アナログ・フロント・エンドを保護する方法、電子の悪さを食い止める
本稿の目的は、システム設計者に様々な種類の電気的過負荷(EOS:Electrical Overstress)について理解していただくことです。システムに及ぼす影響を明らかにするために、特定の種類のEOSに絞って解説を進めますが、本稿で示す内容は、様々な状況に応用することが可能です。
優れた設計の回路であっても、適切な保護手法を適用しなければ、EOSによって性能が低下したり回路が破損したりするおそれがあります。そのような状況を回避するためには、本稿で取り上げる事柄について理解しておくことが非常に重要です。
EOSとは何か?
EOSというのは、あまりにも多くの電子が回路に流れ込むことにより、システムに過負荷がかかることを表す一般的な用語です。EOSは電力と時間の関数であるということを理解しておかなければなりません。
一般に、電子回路というのは非常に複雑なものです。EOSについて理解するためには、そうした回路を、抵抗のようなものに置き換えて考えるとよいかもしれません。つまり、電力を消費する1つの単純な部品として抽象化するということです。例として、定格が1Wで値が1Ωの抵抗に1.1Vの電圧をかけるケースを考えます。その場合、次の式から、消費電力は1.21Wになることがわかります。

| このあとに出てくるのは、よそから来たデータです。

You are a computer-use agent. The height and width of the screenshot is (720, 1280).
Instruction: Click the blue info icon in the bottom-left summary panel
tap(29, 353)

抵抗の定格は1Wですが、おそらくいくらかのマージンが設けられているので、しばらくそのままの状態にしておいても問題は生じないでしょう。但し、そのまま永久に放置できるというわけではありません。
では、電圧を2Vに上げるとどうなるでしょうか。上に示した式から、消費電力は先ほどの4倍近くになります。そうすると、抵抗はヒーターのごとく振る舞うことになるでしょう。ただ、そのような状態は非常に短い時間しか続かないはずです。
それでは、10Vの電圧を10ミリ秒だけかけるとどうなるでしょうか。こうなると、部品そのものについて理解すると共に、それがどのような条件に対応するように設計されているのかを理解しなければ、部品に及ぶ影響を明確に予測することはできません。これと同じことが、数多くの部品で構成されたシステム全体にも当てはまります。
EOSの影響を受けやすいのはどの部品なのか?
一般に、電子回路を備えるあらゆる機器は、EOSの影響を受けやすいと言えます。特に脆弱なのは、外部とのインターフェースの部分です。ESD(Electrostatic Discharge:静電気放電)や落雷などに真っ先にさらされる可能性が高いからです。具体的な例としては、USBポート、オシロスコープのアナログ・フロント・エンド、高性能の最新型IoT(Internet of Things)製品が備える充電ポートなどが挙げられます。

図1. 接触放電電流の波形。8kVの試験を行う上で適切な波形です。
何に対する保護が必要なのか?
電気的な過負荷からシステムを保護しなければならないことは間違いありません。ただ、EOSという用語が指し示す範囲はあまりにも広すぎます。そのため、どのようにすればシステムを保護できるのかということを把握するのは、容易ではありません。そこで、IEC(国際電気標準会議)をはじめとするいくつかの組織が、実際に遭遇する可能性の高いEOSの種類を特定してくれています。以下では、IECによって策定された規格を取り上げます。それらの規格は、広範な分野を対象としています。そのため、わかりづらい部分も存在します。そうした問題を本稿によって解消したいと考えています。表1に示す3つの規格は、システムにおいてどのような種類のEOSが生じ得るのかということを定義しています。本稿では、ESDに絞って詳しく解説しますが、EFT(Electrical Fast Transient:電気的高速過渡現象)とサージについても十分に理解しておく必要があります。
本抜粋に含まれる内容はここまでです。